Please edit the listing, beginning at the line that has "Task: Open KIJIMA" and stopping after its final line, so that every "screenshot" becomes "screen capture" and nothing else changes. Give back only those lines, without the pictures.

Start Material shown

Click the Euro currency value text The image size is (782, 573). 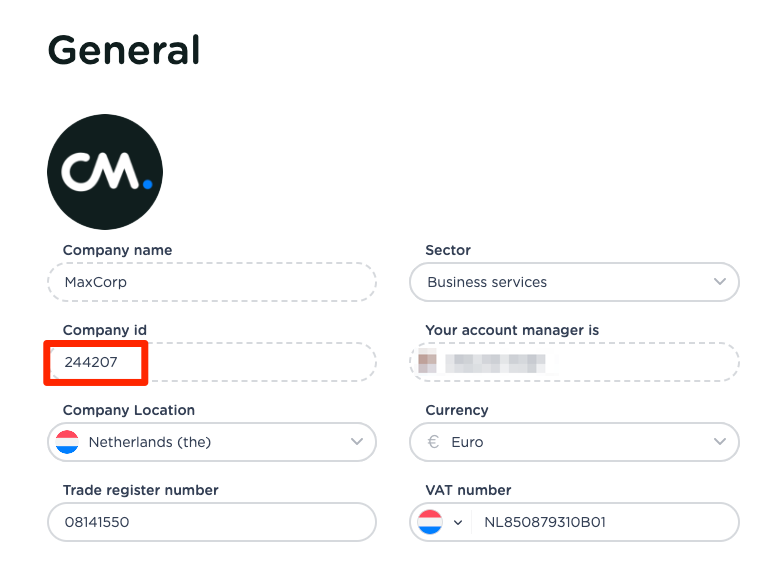[x=467, y=442]
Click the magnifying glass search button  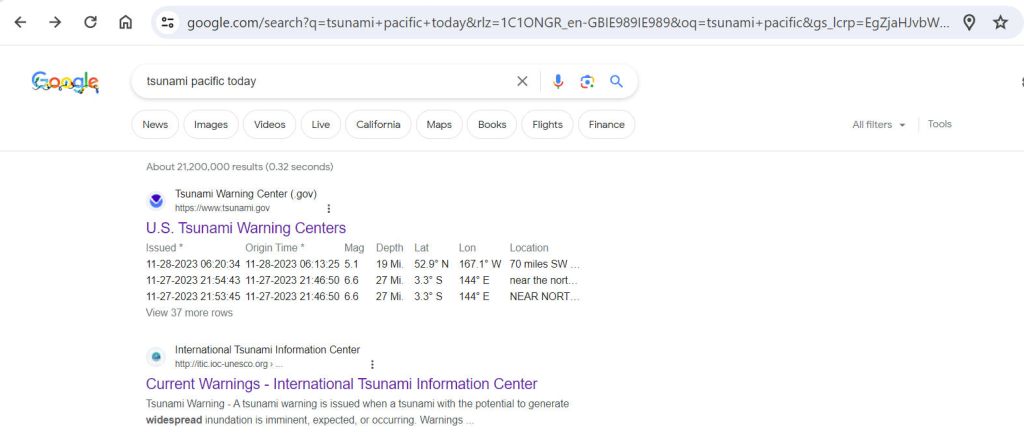click(x=617, y=81)
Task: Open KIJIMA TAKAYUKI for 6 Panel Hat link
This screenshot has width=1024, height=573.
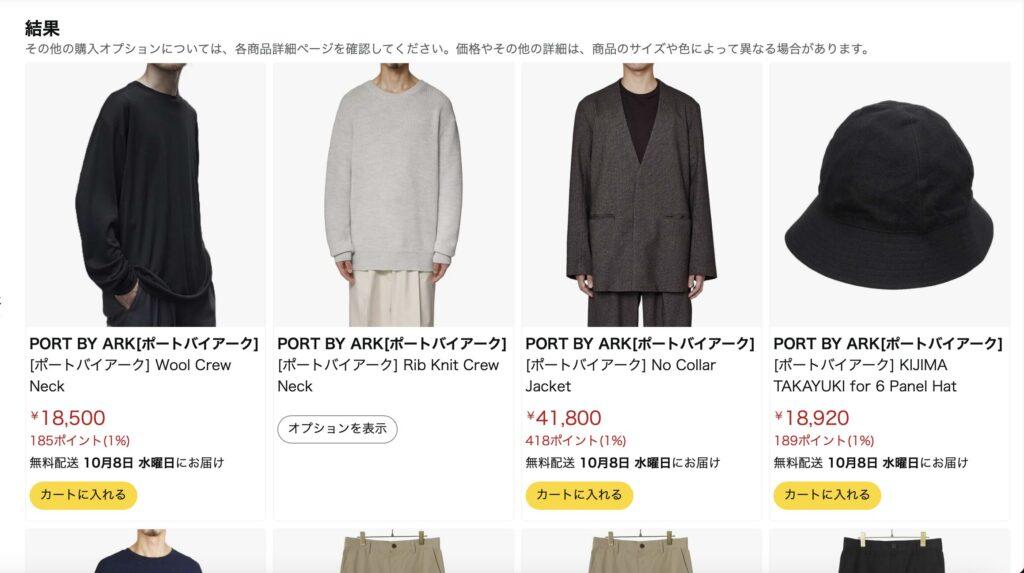Action: tap(865, 376)
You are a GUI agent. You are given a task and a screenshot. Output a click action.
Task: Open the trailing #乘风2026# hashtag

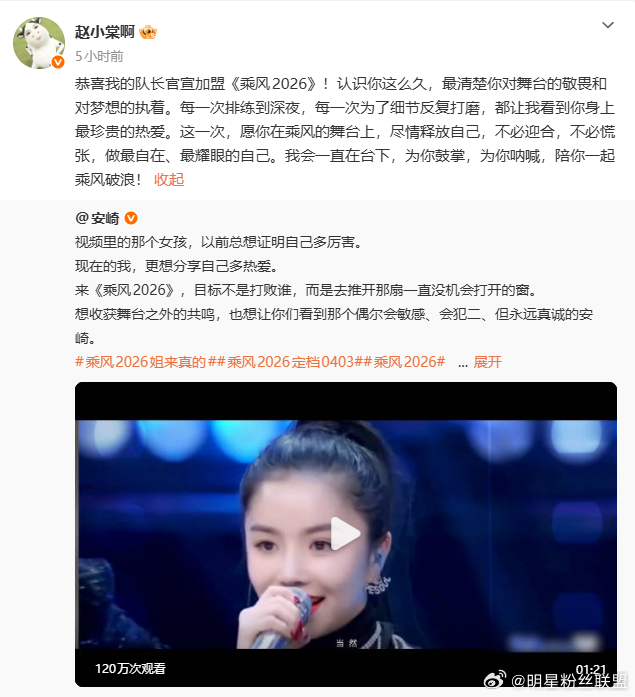pyautogui.click(x=405, y=362)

End Material shown

◆ Solution to this exercise:
Task: Open KIJIMA TAKAYUKI for 6 Panel Hat link
This screen capture has width=1024, height=573.
Action: tap(865, 376)
You are a GUI agent. You are given a task and a screen capture. Output a click action.
Task: Open the trailing #乘风2026# hashtag

pyautogui.click(x=405, y=362)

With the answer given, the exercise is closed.